Die gravierenden Fehler waren meines Erachtens, dass er am Tag als die Petition von Pfarrern mit einer Aufforderung zur Stellungnahme und Distanzierung von den neuen Rechten herausgekommen ist, durch seinen Sprecher hat sagen lassen, dass er jetzt erst mal seinen Geburtstag feiern wolle und sich danach dann irgendwann äußert. Und nach der Rücktrittserklärung am Freitag hat er sich in den Urlaub verabschiedet und das angekündigte Gespräch mit den Kritikern ist bei einer Ankündigung geblieben. Er hat das wirkliche Gespräch nicht gesucht.

DOMRADIO.DE: Wie wird es jetzt weitergehen in der Evangelisch-Lutherischen Landeskirche Sachsens?

Wild: Die Kirchenleitung hat angekündigt, sie wolle am 21. Oktober entscheiden, wie sie weiter verfahren will. Bis dahin wird sich das Prozedere wahrscheinlich auch herauskristallisieren.

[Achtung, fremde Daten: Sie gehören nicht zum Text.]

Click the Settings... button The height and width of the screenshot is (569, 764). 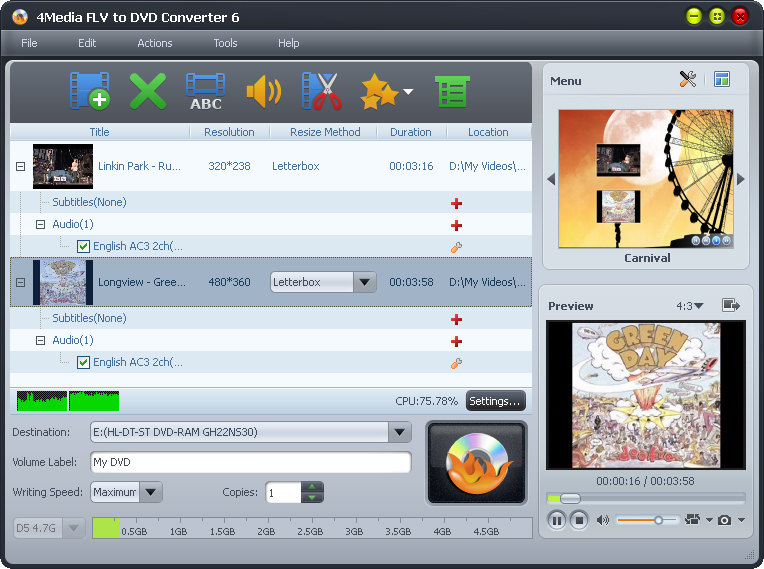(x=495, y=401)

Im November wird das bundesweite Kirchenparlament, die EKD-Synode, in Dresden tagen, da wird man sich vermutlich auch mit der Causa Rentzing und dem Umgang mit Konservativen und der Neuen Rechten in der Kirche auseinandersetzen.

Das Interview führte Renardo Schlegelmich.